#### Material to process ####

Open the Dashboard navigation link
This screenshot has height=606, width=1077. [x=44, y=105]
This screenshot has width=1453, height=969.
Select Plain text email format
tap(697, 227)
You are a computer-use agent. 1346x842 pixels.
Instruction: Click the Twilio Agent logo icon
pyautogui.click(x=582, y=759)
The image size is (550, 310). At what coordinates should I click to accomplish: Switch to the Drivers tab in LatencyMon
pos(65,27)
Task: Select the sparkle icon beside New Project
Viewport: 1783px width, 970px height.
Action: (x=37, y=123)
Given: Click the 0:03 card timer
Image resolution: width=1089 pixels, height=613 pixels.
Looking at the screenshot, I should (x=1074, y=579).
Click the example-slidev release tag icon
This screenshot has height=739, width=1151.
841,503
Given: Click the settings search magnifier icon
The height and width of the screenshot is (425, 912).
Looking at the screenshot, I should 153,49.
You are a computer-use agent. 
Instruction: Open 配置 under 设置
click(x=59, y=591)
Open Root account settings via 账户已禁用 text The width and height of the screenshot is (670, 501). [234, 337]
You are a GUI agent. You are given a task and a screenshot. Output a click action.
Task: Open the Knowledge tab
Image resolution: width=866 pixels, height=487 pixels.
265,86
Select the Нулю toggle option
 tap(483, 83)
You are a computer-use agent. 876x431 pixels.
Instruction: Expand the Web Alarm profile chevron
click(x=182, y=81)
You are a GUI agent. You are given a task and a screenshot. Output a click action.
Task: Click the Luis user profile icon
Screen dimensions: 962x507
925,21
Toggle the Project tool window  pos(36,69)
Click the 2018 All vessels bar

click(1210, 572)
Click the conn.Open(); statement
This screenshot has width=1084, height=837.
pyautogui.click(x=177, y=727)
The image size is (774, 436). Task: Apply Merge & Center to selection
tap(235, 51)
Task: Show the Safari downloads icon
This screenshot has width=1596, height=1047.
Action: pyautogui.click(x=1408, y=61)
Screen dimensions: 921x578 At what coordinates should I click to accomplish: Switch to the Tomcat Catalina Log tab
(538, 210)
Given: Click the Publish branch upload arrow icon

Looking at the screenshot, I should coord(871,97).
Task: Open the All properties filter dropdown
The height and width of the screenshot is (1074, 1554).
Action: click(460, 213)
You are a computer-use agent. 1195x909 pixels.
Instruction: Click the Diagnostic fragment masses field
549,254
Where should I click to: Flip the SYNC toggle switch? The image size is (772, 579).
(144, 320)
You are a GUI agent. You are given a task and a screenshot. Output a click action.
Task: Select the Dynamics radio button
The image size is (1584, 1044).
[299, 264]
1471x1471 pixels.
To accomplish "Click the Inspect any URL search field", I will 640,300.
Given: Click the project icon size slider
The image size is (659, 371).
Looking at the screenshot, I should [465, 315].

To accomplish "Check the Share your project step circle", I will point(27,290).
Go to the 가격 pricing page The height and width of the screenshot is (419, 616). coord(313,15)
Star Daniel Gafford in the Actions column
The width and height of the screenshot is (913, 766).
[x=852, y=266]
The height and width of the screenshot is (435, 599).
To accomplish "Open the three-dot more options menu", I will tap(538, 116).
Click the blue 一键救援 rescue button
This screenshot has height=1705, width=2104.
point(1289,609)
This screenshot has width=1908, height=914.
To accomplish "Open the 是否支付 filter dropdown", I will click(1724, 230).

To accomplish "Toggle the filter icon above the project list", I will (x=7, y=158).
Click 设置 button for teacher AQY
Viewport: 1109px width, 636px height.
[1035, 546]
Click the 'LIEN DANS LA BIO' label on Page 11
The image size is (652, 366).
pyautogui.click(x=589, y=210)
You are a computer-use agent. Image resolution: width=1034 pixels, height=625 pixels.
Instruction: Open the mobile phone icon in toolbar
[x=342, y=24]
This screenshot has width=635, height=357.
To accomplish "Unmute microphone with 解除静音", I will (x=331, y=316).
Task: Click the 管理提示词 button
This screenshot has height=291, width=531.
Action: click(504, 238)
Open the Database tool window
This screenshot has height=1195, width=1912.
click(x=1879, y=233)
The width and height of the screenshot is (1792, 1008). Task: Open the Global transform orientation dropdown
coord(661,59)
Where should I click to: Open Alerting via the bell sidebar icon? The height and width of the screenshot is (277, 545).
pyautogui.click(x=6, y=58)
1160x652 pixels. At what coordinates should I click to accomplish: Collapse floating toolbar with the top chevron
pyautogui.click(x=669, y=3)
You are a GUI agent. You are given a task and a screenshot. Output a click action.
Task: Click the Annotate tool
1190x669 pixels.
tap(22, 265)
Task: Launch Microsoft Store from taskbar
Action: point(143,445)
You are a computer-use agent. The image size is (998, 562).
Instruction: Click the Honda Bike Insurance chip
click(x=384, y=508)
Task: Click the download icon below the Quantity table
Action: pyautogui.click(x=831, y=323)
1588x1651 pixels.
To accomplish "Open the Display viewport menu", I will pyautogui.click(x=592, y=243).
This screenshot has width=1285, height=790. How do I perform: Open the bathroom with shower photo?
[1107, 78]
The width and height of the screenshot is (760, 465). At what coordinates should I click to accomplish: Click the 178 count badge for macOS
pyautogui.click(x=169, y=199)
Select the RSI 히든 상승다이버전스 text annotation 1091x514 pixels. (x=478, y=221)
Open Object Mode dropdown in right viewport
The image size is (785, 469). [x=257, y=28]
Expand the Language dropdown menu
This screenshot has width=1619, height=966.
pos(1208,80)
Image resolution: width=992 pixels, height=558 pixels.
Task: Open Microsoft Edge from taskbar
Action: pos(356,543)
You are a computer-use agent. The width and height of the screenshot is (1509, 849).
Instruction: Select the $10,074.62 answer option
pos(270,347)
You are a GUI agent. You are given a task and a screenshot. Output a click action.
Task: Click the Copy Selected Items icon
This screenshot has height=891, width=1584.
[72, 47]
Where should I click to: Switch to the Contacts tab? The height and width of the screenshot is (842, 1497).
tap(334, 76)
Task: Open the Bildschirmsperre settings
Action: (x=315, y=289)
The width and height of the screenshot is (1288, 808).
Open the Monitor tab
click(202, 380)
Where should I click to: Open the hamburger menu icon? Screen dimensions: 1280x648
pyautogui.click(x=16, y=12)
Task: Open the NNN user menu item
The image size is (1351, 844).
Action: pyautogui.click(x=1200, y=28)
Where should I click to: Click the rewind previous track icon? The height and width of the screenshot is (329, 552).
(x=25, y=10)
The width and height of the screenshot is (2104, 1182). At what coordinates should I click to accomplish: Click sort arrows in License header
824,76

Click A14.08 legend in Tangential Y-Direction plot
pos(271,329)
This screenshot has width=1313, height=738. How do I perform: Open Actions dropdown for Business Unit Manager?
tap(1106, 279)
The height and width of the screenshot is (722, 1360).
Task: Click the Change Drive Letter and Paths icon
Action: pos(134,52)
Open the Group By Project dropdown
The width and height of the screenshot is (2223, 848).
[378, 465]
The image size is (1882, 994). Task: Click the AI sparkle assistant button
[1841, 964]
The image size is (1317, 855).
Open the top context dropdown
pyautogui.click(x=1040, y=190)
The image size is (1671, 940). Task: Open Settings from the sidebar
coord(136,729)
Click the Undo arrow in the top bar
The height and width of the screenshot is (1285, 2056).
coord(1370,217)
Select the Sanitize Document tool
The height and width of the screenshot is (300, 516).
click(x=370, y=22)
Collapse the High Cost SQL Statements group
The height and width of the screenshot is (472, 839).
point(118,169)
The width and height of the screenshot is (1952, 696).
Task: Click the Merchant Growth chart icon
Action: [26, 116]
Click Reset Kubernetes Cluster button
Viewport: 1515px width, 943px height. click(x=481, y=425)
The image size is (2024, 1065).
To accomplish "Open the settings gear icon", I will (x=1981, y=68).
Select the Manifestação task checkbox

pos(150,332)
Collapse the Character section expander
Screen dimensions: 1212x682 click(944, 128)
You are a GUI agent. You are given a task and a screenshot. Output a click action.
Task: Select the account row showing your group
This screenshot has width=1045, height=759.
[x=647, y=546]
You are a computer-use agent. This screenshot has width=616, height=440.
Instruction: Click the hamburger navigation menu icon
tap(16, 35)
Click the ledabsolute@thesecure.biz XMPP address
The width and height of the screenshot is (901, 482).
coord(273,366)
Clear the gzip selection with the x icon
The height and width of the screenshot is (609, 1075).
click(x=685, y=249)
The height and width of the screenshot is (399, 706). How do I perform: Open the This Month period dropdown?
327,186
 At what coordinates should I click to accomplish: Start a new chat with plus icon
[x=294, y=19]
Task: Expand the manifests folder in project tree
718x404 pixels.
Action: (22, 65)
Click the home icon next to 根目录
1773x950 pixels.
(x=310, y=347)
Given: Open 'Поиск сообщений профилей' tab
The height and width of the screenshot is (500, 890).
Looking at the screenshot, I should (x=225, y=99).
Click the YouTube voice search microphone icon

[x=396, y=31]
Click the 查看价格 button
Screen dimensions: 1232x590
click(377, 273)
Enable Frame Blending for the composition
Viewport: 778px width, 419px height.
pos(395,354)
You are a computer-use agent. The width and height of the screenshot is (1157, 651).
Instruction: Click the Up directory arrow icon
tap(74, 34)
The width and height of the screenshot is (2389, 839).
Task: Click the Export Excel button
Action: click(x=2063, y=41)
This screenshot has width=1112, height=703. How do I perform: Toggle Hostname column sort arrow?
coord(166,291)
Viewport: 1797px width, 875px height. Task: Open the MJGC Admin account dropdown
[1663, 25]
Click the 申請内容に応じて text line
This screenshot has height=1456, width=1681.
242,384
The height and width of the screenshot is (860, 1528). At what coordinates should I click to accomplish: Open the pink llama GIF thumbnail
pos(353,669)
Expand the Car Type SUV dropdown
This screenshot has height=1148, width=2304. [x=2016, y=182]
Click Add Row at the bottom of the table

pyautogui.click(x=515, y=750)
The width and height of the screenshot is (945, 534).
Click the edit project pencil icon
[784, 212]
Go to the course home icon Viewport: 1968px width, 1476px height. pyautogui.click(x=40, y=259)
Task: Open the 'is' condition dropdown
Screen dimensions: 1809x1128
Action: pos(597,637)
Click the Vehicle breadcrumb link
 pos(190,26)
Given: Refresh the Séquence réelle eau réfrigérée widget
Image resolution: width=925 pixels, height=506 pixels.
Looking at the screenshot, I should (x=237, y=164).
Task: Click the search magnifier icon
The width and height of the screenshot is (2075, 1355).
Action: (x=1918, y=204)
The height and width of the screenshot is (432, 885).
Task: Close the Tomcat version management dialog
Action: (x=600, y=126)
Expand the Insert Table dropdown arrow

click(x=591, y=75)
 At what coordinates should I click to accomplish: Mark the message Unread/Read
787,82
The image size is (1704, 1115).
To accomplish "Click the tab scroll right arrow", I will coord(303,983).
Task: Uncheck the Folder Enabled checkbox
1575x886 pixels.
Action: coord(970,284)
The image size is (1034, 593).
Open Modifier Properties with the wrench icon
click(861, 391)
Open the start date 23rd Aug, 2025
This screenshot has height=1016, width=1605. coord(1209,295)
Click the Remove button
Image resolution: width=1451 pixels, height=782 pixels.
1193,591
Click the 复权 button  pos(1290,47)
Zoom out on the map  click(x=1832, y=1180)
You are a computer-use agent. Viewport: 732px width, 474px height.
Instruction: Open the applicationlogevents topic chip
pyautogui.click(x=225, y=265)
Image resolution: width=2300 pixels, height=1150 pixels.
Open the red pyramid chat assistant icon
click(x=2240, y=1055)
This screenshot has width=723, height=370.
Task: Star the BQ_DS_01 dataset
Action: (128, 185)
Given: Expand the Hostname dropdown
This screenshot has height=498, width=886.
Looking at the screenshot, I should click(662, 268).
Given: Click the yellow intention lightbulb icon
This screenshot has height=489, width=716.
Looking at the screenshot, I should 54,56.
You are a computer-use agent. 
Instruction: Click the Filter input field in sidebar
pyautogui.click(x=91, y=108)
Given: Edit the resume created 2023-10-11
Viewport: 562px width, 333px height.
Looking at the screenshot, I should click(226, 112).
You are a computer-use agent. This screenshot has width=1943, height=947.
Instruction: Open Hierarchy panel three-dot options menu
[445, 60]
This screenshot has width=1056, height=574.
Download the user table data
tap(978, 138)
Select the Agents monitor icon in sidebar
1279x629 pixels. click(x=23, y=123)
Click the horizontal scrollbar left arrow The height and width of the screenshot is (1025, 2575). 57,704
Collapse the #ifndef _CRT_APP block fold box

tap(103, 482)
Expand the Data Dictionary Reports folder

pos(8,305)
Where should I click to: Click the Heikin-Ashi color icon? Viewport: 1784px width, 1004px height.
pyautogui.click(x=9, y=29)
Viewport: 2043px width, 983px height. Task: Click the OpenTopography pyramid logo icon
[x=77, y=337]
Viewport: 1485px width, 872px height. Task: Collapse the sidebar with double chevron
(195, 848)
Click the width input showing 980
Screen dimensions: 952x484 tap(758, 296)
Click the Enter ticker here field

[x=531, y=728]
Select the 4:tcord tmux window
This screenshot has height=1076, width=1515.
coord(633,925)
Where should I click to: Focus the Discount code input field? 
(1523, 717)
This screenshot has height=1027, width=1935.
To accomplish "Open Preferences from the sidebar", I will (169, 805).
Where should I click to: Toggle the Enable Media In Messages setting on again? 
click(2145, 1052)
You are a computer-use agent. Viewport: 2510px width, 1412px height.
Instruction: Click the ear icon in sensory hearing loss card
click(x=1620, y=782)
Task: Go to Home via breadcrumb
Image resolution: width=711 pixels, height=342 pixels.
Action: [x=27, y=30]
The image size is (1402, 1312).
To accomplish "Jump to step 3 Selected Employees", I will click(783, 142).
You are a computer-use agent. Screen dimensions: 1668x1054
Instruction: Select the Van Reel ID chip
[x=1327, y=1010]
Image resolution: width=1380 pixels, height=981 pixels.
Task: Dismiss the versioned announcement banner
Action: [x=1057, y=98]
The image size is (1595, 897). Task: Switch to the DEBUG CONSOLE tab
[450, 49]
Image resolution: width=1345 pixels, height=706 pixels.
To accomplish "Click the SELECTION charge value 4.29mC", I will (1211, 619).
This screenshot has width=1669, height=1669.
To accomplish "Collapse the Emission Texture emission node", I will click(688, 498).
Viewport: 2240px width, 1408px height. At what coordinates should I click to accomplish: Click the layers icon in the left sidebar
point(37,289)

####

Show the lines above that include "your".

• [Solution to the exercise]
To accomplish "Check the Share your project step circle", I will point(27,290).
Task: Select the account row showing your group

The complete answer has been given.